Everything you should know about Leverage in Trading:


What is Leverage?

Leverages in trading can be described more easily as “money borrowed for an increasing number of shares other than shares you bought with the money you originally had.” The most popular leverage in Forex is 1:100, while in stocks, it could reach up to 1:500 with different margin requirements.

Many traders don’t have their own money, but they have a strategy to conquer the market. They borrow that leverage from another investor or two for investment in stocks, forex, or any other trading option. It is known as “Leverage Trading.”

An important way to recognize reaction highs and lows is through the gartley pattern, which is a harmonic chart pattern based on Fibonacci numbers and ratios. This is explained by H.M.

Trading in Leverage with Margin:

Margin is something you borrow from any trusted middle person like the best brokers in South Africa to buy a security in the broker’s account as collateral. You can borrow a margin set by regulatory commissions up to 50% of the security price.

For example:

If you have $20,000 in brokerage and are investing in some X company, which has a trading share for $50 each. If you want to buy more, you will get 400 shares, but you will have to borrow some leverage from your broker to double up your shares up to 800 or more. It amplifies your gain and loss in trading with leverage. If the share price increases, your profit will increase, and you can give back leverage while keeping all 800 shares to yourself.

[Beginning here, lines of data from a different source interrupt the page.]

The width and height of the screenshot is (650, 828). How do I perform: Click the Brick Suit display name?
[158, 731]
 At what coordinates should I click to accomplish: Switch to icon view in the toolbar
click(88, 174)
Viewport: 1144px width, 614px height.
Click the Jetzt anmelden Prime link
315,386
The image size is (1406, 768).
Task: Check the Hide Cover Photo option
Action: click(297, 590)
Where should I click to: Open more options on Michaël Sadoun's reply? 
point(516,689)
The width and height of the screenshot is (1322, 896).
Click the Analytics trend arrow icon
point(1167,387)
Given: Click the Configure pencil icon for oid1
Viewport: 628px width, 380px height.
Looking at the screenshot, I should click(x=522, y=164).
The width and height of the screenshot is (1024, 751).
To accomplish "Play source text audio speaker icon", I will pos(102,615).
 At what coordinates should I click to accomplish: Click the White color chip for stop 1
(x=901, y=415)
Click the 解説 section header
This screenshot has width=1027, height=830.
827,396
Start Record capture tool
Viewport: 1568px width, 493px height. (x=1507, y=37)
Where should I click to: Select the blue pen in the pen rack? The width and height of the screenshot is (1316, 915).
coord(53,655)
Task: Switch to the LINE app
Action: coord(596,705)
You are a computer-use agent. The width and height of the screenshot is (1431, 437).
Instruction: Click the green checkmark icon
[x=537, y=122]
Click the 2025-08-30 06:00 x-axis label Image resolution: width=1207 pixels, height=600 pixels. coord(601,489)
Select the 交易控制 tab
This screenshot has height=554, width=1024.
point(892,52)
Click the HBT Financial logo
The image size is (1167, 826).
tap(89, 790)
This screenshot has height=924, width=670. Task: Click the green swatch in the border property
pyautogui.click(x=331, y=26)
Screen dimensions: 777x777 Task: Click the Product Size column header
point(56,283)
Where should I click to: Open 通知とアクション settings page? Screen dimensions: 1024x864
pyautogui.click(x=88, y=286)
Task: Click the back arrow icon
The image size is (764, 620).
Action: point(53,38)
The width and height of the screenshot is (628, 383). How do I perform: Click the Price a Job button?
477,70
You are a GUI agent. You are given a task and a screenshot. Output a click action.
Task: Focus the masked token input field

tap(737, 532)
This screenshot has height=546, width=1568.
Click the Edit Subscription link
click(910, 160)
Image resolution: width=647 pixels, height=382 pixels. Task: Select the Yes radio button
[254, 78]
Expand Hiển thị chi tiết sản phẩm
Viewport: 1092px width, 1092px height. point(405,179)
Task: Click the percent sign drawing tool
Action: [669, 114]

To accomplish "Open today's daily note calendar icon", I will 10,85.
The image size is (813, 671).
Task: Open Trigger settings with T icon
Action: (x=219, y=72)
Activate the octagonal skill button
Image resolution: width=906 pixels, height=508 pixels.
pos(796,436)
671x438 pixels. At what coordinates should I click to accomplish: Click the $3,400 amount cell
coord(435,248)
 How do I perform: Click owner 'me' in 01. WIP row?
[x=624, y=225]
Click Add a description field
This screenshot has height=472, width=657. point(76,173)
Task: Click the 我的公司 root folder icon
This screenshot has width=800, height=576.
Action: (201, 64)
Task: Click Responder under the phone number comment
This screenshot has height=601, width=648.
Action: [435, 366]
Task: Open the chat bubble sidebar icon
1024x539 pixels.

Derivative Trading with Leverage:

It is one of the simple ways to trade in leverage money. The options trading holds a contract of up to 100 shares, each with the underlying security. If you buy an options contract, it lets you control 100 shares that have cost far lesser than the actual share price. It means small changes in underlying security will increase the share price and profits you directly.

ETFs with Leverage:

ETFs generally use a particular trading index that they aim to track. The external trading funds (ETFs) can use leverage to affect the market in terms of performance. There are inverse ETFs, too, which perform opposite to the

Pros and Cons of Leverage Trading:


  • Profit increases with the small increase in sales.
  • Earnings share of stakeholders increases significantly.
  • Paired with high liquidity gives you a chance whenever you want to withdraw.
  • It is a cheaper trading instrument.
  • Beneficial for short periods for establishing and growing business to some extent.


  • Leverage carries a risk of bankruptcy.
  • Fixed expenses extend the break-even point for businesses.
  • Large leverages with small profit margins gained can lead to huge losses.
  • It becomes highly inflexible after a point in time.
  • Leverages come up with interest rates to compensate losses of investors.

Bottom line:

It wouldn’t be wrong to say that Leverage is a double-edged sword that benefits you when everything is going well. It will give you a profit when share prices and exchange rates are higher. But, when going in the opposite direction, the loss can exceed your total account capital. Hence, leverage must be increased to a certain level to avoid potential risks.